[Exercise instructions]
Give again, exactly as they appear, only the lines from the one containing "Tea tree zeep (185, 1513)" through the last line of the material below.
Records supplied: Begin
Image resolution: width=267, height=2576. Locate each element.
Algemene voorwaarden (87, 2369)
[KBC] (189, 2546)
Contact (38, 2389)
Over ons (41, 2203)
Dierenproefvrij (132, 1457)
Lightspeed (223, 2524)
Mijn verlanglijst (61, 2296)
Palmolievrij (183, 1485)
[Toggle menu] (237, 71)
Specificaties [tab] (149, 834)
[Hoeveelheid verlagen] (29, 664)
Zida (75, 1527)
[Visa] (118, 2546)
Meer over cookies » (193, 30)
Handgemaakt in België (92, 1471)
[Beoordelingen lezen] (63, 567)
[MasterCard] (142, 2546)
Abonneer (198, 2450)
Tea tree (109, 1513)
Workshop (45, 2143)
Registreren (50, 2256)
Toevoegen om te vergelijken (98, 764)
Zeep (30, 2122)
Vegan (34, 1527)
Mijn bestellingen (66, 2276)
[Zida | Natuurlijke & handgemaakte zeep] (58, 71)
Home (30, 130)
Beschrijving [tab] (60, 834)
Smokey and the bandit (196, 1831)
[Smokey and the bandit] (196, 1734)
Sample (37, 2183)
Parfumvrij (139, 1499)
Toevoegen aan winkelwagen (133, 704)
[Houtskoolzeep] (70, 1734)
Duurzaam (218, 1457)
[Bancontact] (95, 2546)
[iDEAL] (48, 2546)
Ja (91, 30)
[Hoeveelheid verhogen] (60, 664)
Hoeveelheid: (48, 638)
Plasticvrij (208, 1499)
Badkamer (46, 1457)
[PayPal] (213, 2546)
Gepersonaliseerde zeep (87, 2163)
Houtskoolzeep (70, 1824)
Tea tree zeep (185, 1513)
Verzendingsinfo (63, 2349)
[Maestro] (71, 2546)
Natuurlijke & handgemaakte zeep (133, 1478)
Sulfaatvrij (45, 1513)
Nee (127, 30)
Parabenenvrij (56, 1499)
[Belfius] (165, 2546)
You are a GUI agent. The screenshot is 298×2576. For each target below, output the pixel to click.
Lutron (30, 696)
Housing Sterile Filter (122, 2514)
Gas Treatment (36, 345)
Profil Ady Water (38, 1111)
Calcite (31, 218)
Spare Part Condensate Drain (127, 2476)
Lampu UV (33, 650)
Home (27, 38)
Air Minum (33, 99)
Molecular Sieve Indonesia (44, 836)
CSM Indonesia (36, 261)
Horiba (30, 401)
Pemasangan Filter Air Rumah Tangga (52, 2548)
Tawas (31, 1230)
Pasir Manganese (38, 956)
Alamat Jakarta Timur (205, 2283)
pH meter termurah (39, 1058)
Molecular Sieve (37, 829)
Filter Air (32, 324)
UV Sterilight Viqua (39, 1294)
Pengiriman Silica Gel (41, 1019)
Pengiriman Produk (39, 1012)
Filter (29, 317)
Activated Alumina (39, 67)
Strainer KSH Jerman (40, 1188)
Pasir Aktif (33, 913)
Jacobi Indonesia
Records supplied: End
[Final answer]
Tea tree zeep (185, 1513)
Verzendingsinfo (63, 2349)
[Maestro] (71, 2546)
Natuurlijke & handgemaakte zeep (133, 1478)
Sulfaatvrij (45, 1513)
Nee (127, 30)
Parabenenvrij (56, 1499)
[Belfius] (165, 2546)
You are a GUI agent. The screenshot is 298×2576. For each target below, output the pixel to click.
Lutron (30, 696)
Housing Sterile Filter (122, 2514)
Gas Treatment (36, 345)
Profil Ady Water (38, 1111)
Calcite (31, 218)
Spare Part Condensate Drain (127, 2476)
Lampu UV (33, 650)
Home (27, 38)
Air Minum (33, 99)
Molecular Sieve Indonesia (44, 836)
CSM Indonesia (36, 261)
Horiba (30, 401)
Pemasangan Filter Air Rumah Tangga (52, 2548)
Tawas (31, 1230)
Pasir Manganese (38, 956)
Alamat Jakarta Timur (205, 2283)
pH meter termurah (39, 1058)
Molecular Sieve (37, 829)
Filter Air (32, 324)
UV Sterilight Viqua (39, 1294)
Pengiriman Silica Gel (41, 1019)
Pengiriman Produk (39, 1012)
Filter (29, 317)
Activated Alumina (39, 67)
Strainer KSH Jerman (40, 1188)
Pasir Aktif (33, 913)
Jacobi Indonesia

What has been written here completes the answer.